How do I Analyze the data before building a machine-learning model?

Gowtham S R
8 min readSep 12, 2022

--

photo from Unsplash by UX Indonesia

Table of Contents:

· Basic questions to be asked when we read the data
What is the shape of the data?
How does the data look like?
What is the data type of each column?
Are there any missing values in the data?
How does the data look mathematically?
Are there duplicate values in the data?
How is the correlation between columns?
· Types of Data
Numerical Data
Categorical Data
· Exploratory Data Analysis
· Univariate Analysis
· Bivariate and Multivariate Analysis

To build a machine learning model that performs well in the production environment, we need to understand the data. We cannot build a good model without knowing the data.

So the first step in building a machine learning model is to understand the data and get the insights and underlying patterns in the dataset. In this blog, I will share some of my ideas to understand the insights of the data.

Basic questions to be asked when we read the data

There are 7 basic questions that we should ask when we read the data.

Let us analyze the Titanic Survival data, The 7 basic questions to ask when we read the dataset are given below.

1. What is the shape of the data?

df.shape
(891, 12)

Using the above code we find that there are actually 891 rows and 12 columns in the dataset.

2. How does the data look like?

df.head()

With the head() method, we can get to know what the data look like.

df.sample(5)

Sometimes, the dataset will be biased(having similar data in the contiguous rows). In order to avoid this, we can get random samples of the data.

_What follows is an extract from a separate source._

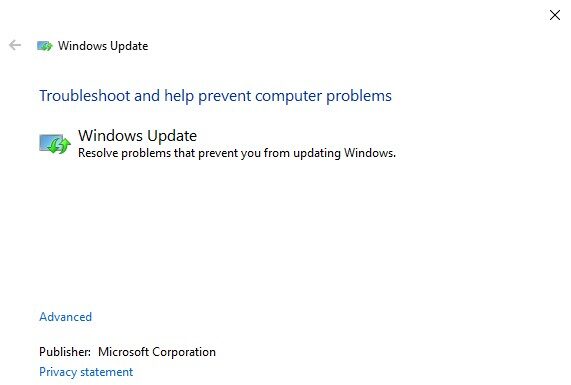Click the 'Troubleshoot and help prevent computer problems' heading

pos(215,96)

3. What is the data type of each column?

df.info()

The next thing we need to know is what are the data types of each column, what is the memory usage, and how many not-null rows are there in each column. This can be checked using the ‘pandas’ function info().

4. Are there any missing values in the data?

df.isnull().sum()

It is important to have knowledge of the number of null values in our dataset, which can be checked using the above code.

5. How does the data look mathematically?

df.describe()

The above code gives the summary of numerical columns in our dataset.

6. Are there duplicate values in the data?

df.duplicated().sum()
0

The machine learning model will be impacted by duplicate rows in our dataset, so it is better to check if there are any duplicate rows in the dataset.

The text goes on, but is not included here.